*What you have to do*. Whenever a line in the records below contains "computer", pick it out.

*Supplied information*.
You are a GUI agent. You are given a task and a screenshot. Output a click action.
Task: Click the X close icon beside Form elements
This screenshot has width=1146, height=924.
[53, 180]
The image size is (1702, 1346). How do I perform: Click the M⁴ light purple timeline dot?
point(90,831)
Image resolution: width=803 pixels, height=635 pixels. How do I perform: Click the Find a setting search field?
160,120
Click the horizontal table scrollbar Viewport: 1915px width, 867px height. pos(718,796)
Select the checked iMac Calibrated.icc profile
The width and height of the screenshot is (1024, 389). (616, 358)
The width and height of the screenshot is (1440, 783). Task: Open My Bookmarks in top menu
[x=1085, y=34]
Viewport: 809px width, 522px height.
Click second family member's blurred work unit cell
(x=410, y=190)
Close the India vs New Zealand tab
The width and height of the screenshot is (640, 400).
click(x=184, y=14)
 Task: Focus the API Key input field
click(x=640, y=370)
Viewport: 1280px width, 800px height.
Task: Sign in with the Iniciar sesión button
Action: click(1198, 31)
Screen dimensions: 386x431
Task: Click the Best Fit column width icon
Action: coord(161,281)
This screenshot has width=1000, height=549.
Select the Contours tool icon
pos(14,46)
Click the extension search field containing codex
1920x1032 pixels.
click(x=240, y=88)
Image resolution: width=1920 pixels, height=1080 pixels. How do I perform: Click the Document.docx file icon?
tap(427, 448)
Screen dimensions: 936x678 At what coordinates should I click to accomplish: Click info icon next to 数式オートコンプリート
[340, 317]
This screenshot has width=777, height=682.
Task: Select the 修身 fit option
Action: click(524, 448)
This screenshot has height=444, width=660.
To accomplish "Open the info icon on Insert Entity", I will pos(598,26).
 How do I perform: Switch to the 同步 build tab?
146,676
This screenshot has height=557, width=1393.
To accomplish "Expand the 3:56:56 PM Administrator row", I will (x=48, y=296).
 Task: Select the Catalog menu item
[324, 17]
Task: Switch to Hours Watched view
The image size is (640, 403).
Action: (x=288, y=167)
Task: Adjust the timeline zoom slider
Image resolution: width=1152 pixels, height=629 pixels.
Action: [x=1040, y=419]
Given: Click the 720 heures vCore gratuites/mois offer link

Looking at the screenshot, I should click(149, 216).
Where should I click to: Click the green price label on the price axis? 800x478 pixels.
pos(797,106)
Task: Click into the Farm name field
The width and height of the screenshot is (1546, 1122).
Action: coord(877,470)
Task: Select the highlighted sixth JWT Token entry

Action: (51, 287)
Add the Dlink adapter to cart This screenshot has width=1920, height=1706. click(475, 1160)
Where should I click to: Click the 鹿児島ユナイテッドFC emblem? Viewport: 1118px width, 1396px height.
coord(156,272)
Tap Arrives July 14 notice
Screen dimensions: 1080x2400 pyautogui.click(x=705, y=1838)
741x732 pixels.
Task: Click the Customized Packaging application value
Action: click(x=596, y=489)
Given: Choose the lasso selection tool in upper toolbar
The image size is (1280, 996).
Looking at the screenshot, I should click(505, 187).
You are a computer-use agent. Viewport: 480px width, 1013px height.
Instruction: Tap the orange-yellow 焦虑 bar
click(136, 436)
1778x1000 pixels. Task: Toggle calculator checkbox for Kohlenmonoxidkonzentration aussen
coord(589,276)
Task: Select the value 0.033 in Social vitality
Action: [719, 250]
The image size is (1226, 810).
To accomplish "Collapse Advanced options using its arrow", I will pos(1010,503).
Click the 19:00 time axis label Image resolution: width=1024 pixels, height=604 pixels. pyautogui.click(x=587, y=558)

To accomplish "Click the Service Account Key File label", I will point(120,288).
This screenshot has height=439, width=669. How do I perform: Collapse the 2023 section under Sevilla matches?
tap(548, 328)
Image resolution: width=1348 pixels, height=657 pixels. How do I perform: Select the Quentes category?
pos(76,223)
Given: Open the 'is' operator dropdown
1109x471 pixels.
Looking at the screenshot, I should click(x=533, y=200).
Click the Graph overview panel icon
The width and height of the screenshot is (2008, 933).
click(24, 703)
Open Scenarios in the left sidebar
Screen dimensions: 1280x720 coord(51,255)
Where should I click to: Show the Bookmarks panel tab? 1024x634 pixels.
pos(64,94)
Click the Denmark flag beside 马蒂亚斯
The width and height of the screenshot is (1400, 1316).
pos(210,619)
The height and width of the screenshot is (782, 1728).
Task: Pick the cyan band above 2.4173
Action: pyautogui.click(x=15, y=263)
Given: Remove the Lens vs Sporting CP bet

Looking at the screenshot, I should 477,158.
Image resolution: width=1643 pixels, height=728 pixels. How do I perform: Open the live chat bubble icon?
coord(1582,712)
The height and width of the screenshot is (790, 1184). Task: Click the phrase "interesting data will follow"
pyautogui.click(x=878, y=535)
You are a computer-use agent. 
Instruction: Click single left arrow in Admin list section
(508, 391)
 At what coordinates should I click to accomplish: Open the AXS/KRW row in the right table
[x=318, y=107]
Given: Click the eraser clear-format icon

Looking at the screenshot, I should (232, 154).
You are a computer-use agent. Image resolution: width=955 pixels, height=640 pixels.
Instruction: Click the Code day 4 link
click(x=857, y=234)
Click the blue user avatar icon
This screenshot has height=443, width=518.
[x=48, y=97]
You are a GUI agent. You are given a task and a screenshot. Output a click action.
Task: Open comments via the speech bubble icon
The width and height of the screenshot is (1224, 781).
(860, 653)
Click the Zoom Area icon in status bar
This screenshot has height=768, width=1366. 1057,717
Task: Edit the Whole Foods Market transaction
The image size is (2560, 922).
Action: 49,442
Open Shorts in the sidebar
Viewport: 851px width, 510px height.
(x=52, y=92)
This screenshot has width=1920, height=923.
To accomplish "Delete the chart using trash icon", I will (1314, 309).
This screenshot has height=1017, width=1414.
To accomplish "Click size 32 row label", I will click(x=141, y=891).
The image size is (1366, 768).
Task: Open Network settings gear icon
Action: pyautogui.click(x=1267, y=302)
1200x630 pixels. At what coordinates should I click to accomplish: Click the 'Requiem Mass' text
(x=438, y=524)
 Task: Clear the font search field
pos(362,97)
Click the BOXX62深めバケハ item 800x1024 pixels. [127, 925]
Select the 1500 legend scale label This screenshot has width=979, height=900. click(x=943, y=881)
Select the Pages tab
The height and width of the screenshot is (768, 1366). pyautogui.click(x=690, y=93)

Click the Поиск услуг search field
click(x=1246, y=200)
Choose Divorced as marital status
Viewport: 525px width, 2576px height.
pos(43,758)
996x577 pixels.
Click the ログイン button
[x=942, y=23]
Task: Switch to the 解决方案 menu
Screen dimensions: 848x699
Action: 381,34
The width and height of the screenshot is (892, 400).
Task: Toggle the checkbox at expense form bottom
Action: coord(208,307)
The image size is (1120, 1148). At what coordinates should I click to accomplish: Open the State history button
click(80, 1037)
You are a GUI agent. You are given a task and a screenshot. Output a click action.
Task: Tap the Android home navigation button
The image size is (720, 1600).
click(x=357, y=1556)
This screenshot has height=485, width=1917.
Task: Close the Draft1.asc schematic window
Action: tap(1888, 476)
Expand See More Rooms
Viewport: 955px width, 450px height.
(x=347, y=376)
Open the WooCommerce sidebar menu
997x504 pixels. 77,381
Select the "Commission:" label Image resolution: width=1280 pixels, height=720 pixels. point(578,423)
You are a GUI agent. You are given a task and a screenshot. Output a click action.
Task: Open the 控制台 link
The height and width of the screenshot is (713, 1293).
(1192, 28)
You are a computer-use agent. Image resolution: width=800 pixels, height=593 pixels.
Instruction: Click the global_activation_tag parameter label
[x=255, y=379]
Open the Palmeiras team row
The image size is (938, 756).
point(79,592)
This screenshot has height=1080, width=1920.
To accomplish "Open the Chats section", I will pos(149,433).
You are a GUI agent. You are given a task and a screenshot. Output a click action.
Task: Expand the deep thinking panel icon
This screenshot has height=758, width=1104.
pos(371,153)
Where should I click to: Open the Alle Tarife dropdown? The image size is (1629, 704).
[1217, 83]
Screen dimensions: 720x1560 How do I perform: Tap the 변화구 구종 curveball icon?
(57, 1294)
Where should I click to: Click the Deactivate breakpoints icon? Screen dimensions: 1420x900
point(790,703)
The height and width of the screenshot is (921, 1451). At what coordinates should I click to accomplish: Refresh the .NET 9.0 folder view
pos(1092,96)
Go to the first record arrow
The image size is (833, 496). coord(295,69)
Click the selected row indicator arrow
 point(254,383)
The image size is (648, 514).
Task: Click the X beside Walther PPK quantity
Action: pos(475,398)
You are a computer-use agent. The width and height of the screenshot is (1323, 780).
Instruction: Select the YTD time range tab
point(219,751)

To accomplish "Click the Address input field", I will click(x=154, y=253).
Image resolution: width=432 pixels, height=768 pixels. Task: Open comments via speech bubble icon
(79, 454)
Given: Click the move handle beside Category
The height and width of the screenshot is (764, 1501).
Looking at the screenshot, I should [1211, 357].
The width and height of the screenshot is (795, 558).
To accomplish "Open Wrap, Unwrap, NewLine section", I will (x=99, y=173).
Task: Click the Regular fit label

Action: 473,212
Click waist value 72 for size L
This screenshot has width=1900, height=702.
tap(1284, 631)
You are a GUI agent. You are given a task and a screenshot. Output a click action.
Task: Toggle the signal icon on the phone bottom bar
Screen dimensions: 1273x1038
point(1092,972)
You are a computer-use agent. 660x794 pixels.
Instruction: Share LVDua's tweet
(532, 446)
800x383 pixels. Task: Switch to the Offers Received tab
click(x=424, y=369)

*Reply*.
You are a computer-use agent. Viewport: 480px width, 1013px height.
You are a computer-use agent. 
You are a computer-use agent. Image resolution: width=955 pixels, height=640 pixels.
You are a computer-use agent. Image resolution: width=800 pixels, height=593 pixels.
You are a computer-use agent. The width and height of the screenshot is (1323, 780).
You are a computer-use agent. 660x794 pixels.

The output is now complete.